Reported as: average value, heat-map, and length-weighted counterparts

Exceptions:

  1. If more than one subgraph exists, network diameter and average nodal connectivity cannot be calculated, and NaN will be reported in the results
  2. If the graph is formatted as a multigraph, average nodal connectivity, betweenness centrality, and eigenvector centrality cannot be evaluated, and their calculation will be skipped
  3. If the Ricci curvature is selected to be measured, it cannot be measured if self-loop or multiple edges exist. This will overwrite any selection made previously, so the graph will be extracted without self-loops or multiple edges.

Results

The generated results for each image in either single-image or multi-image will be generated in a PDF with the same name as the original file, followed by "_SGT_results.pdf". It will be saved to the location previously designated.

The first page contains the same information that would appear when using "Preview" in the Image Detection settings. This contains the original image, processed image (post image filtering), a histogram of pixel values of the processed image, and the binary image acquired after applying a thresholding method.

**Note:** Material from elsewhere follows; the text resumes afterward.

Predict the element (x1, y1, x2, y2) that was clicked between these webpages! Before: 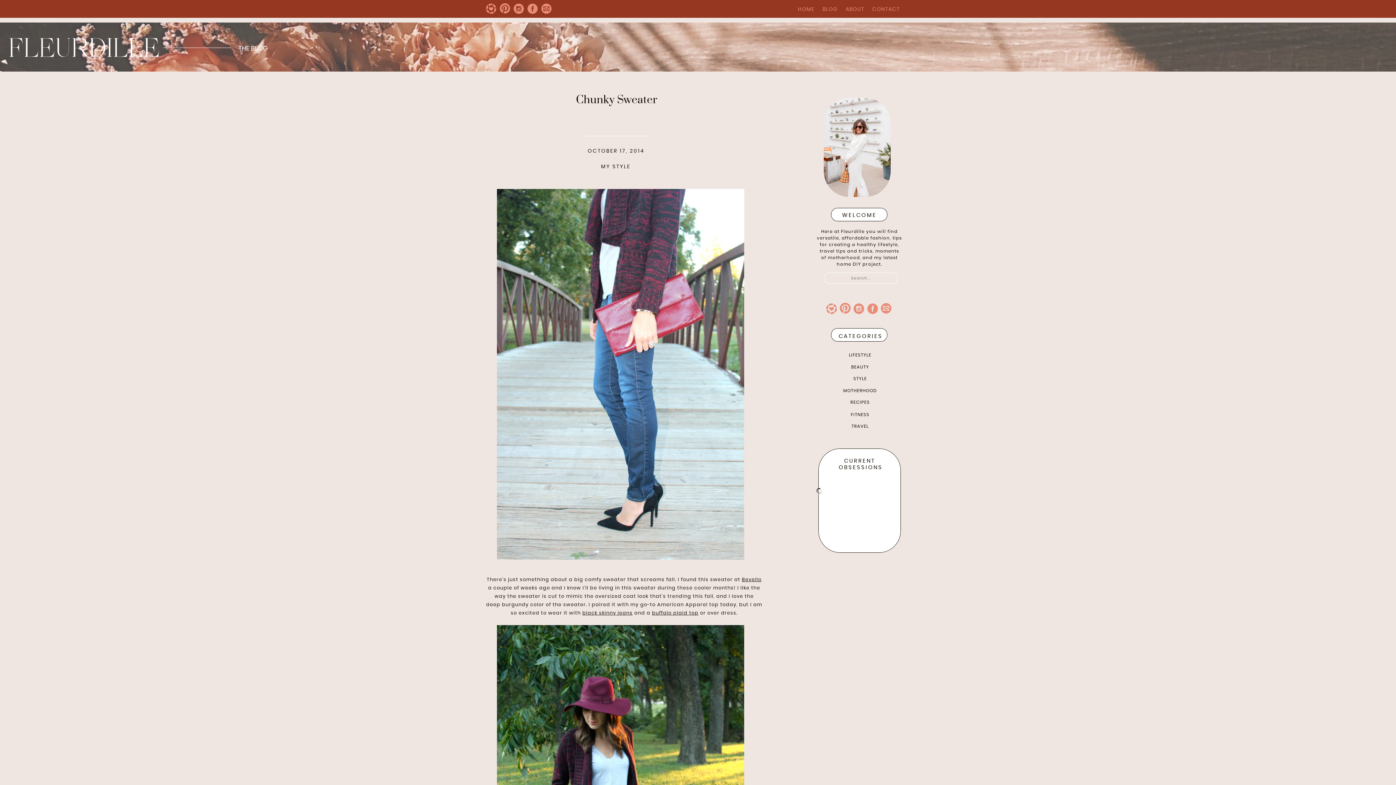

The second page contains the graph that was obtained from the binary image. The top image shows the initial skeleton that was formed, with color coding to indentify what each pixel signified: Blue represents branch points, red represents end points, and white represents edges. This can give the user a good idea of what happens when the graph extraction settings are applied, by seeing disconnected segments, and identifying dangling edges (an edge that connects to an endpoint). The bottom image displays the final graph that is used for calculation, with all the graph extraction settings applied. This graph is overlaid onto the original source image, so that the visual match is apparent, and is color coded with the nodes in blue and the edges in red. If the user selected to display node IDs, then a small number displaying the node ID will be present next to the repective node in each image. This is useful for correlating graph exported to Gephi to this image, as the node IDs should be consistent.

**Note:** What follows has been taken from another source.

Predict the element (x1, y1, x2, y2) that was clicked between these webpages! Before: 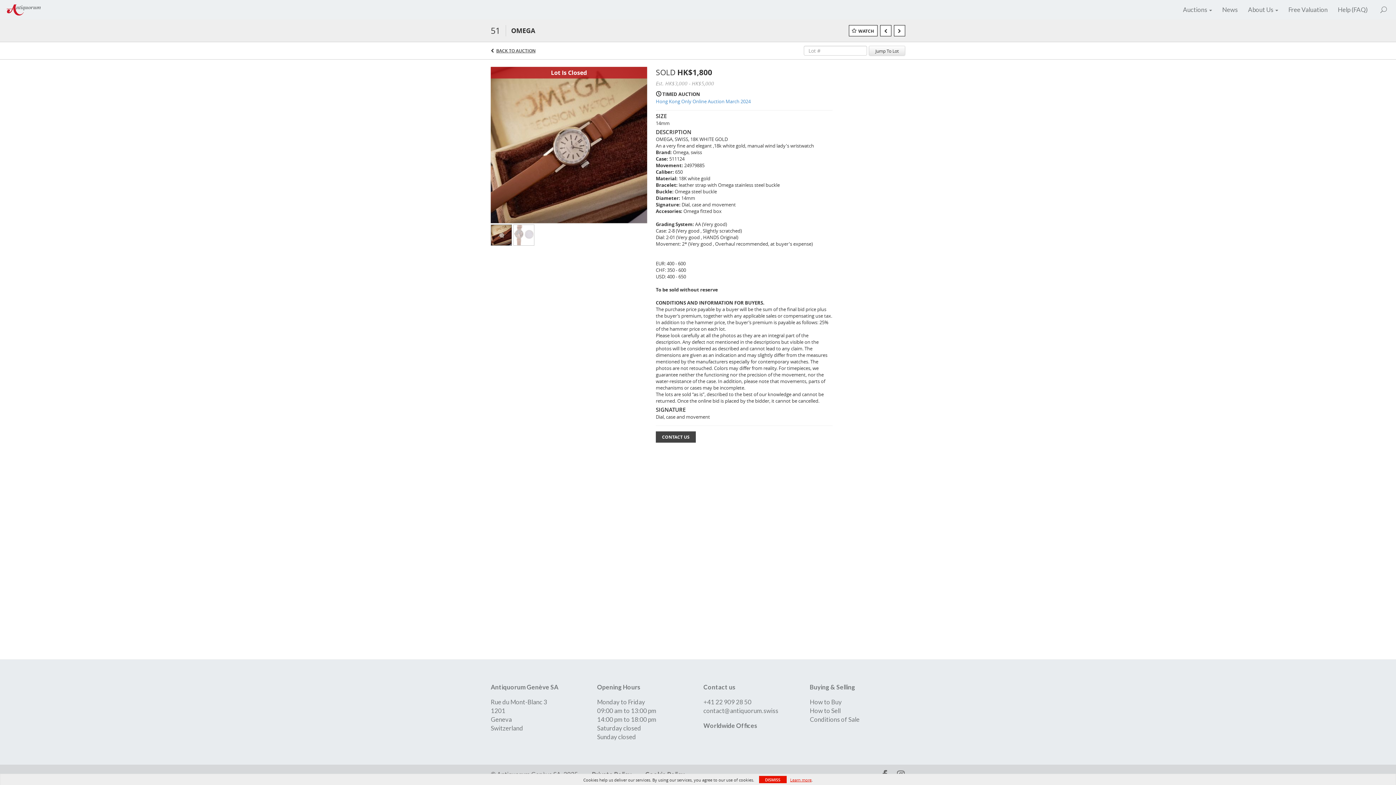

If the user did not select to perform weighted edge analysis, then the third page of the PDF results file will contain all of the parameter selected for calculation (in addition to total # of nodes and edges) in a table, and any histograms would be displayed here as well.

If the user selected to perform weighted edge analysis, then the third page of the PDF results file will contain two tables: one table with the unweighted GT parameters, and a second table containing the weighted GT parameters.

Following the tables containing GT parameter values and the histograms of GT parameter data, heat-maps are displayed for the appropriately selected parameters (when applicable). These heat-maps display the GT parameter for each node by coloring each node in correspondence to its value. The color bar to the right displays how the node values correspond to their color. If ricci curvature maps were set to calculate, their heat-maps will follow. These have their edges mapped to colors instead of the nodes, since orc and frc values are assigned to edges.

The final page of the PDF file will always be a summary of the analysis of StructuralGT. It will contain the file name, run date and time, and the settings used for image detection and graph extraction. These settings can be helpful if an analysis needs to be repeated, so that the settings can be recalled.